Так он действительно умер? Гул вопросов и восклицаний стоял в воздухе. Записка, найденная в кармане Гольца, тщательно комментировалась. Из-за юбки? Тьфу! Человек, встревоживший целую улицу, человек, бросивший одних в наивный восторг, других – в яростное негодование… вынимавший золото из таких мест, где ему быть вовсе не надлежит, – этот человек умер из-за одной юбки?! Ха-ха!»
Обыватели расходились удовлетворенными. Но, подобно тому, как в деревянном строении затаптывают тлеющую спичку, гасили в себе мысль: «А может быть – может быть – ему было нужно что-нибудь еще?»
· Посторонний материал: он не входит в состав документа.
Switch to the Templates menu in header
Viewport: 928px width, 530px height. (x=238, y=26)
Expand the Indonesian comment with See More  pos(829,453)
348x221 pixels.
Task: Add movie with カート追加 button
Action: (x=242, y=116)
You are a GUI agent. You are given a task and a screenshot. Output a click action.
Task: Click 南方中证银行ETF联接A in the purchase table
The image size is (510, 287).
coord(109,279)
Гриновским героям всегда нужно «что-нибудь еще», что никак не укладывается в рамки обывательской нормы. Когда Грин печатал свои первые романтические произведения, нормой была «санинщина», разгул порнографии, забвение общественных вопросов.
«Проклятые вопросы»,
Как дым от папиросы,
Рассеялись во мгле.
Пришла Проблема Пола,
Румяная фефела,
И ржет навеселе, –
писал сатирический поэт тех дней Саша Черный. Герой гриновского рассказа, умерший «из-за юбки», представлялся старомодным и смешным не только обитателям улицы Пса.
Тогда еще начинающий автор, из-за лютой нужды нередко печатавшийся в изданиях бульварного пошиба вроде какого-нибудь «Аргуса», или «Синего журнала», Грин умел оберегать свои рассказы от тлетворной «моды». Он через всю свою трудную жизнь пронес целомудренное отношение к женщине, благоговейное удивление перед силой любви. Но не той любви, гибельной, погребальной, мистической, перед которой склонялся Э.По, утверждавший, что «смерть прекрасной женщины есть, бесспорно, самый поэтический в мире сюжет…» А любви живой, земной, полной поэтического очарования и… чертовского упрямства. Даже в воздушной, сказочной «бегущей по волнам» Фрези Грант – и в той, по убеждению писателя, «сидел женский черт». Иной раз, как в «Происшествии в улице Пса», он коварен и жесток. Но чаще всего у Грина это добрый «черт», спасительный, вселяющий в душу мужество, дающий радость.
Если отыскивать причины, почему ко всему гриновскому так увлеченно тянется наша молодежь, одной из первых причин будет та, что Грин писал о любви, о любви романтической, чистой и верной, перед которой распахнута юная душа. Подвиг во имя любви! Разве не о нем мечтает каждый, кому семнадцать?
Стоит сравнить любой из светлых, жизнеутверждающих рассказов Грина о любви, написанных им еще в дореволюционную пору, скажем, «Позорный столб» (1911) или «Сто верст по реке» (1916), с любой из «страшных новелл» американского романтика, чтобы стало совершенно очевидно, что романтика у них разная и они сходны между собой, как лед и пламень.